Copy out all of the following entries word for word, keeping every line.

══ INPUT MATERIAL ══

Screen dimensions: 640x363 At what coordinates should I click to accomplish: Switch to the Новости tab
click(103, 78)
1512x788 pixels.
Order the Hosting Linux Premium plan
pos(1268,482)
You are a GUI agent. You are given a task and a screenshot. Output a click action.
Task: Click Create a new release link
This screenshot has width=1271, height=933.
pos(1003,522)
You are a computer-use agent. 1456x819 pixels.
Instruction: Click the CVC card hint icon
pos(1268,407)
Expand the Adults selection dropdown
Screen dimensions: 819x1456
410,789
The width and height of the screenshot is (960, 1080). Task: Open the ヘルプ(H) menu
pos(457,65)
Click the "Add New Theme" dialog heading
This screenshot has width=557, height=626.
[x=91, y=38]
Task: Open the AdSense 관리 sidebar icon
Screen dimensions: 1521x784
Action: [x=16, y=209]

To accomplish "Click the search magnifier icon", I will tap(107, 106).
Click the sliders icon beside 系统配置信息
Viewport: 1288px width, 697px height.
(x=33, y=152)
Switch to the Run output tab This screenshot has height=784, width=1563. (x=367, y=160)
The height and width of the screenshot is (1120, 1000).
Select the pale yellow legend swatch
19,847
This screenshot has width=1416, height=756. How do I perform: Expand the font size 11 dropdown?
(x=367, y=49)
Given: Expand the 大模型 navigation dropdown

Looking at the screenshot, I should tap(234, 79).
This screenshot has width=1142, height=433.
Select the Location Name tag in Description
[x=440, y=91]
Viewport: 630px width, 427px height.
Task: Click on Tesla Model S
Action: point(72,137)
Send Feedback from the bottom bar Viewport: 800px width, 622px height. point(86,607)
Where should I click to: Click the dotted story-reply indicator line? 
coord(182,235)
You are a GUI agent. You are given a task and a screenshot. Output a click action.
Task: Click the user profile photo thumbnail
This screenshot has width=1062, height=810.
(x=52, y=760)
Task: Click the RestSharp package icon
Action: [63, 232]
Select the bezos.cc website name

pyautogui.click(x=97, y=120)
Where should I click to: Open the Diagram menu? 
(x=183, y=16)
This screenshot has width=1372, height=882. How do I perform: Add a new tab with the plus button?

═══

TASK RESULT
Screen dimensions: 640x363 At what coordinates should I click to accomplish: Switch to the Новости tab
click(103, 78)
1512x788 pixels.
Order the Hosting Linux Premium plan
pos(1268,482)
You are a GUI agent. You are given a task and a screenshot. Output a click action.
Task: Click Create a new release link
This screenshot has width=1271, height=933.
pos(1003,522)
You are a computer-use agent. 1456x819 pixels.
Instruction: Click the CVC card hint icon
pos(1268,407)
Expand the Adults selection dropdown
Screen dimensions: 819x1456
410,789
The width and height of the screenshot is (960, 1080). Task: Open the ヘルプ(H) menu
pos(457,65)
Click the "Add New Theme" dialog heading
This screenshot has width=557, height=626.
[x=91, y=38]
Task: Open the AdSense 관리 sidebar icon
Screen dimensions: 1521x784
Action: [x=16, y=209]

To accomplish "Click the search magnifier icon", I will tap(107, 106).
Click the sliders icon beside 系统配置信息
Viewport: 1288px width, 697px height.
(x=33, y=152)
Switch to the Run output tab This screenshot has height=784, width=1563. (x=367, y=160)
The height and width of the screenshot is (1120, 1000).
Select the pale yellow legend swatch
19,847
This screenshot has width=1416, height=756. How do I perform: Expand the font size 11 dropdown?
(x=367, y=49)
Given: Expand the 大模型 navigation dropdown

Looking at the screenshot, I should tap(234, 79).
This screenshot has width=1142, height=433.
Select the Location Name tag in Description
[x=440, y=91]
Viewport: 630px width, 427px height.
Task: Click on Tesla Model S
Action: point(72,137)
Send Feedback from the bottom bar Viewport: 800px width, 622px height. point(86,607)
Where should I click to: Click the dotted story-reply indicator line? 
coord(182,235)
You are a GUI agent. You are given a task and a screenshot. Output a click action.
Task: Click the user profile photo thumbnail
This screenshot has width=1062, height=810.
(x=52, y=760)
Task: Click the RestSharp package icon
Action: [63, 232]
Select the bezos.cc website name

pyautogui.click(x=97, y=120)
Where should I click to: Open the Diagram menu? 
(x=183, y=16)
This screenshot has width=1372, height=882. How do I perform: Add a new tab with the plus button?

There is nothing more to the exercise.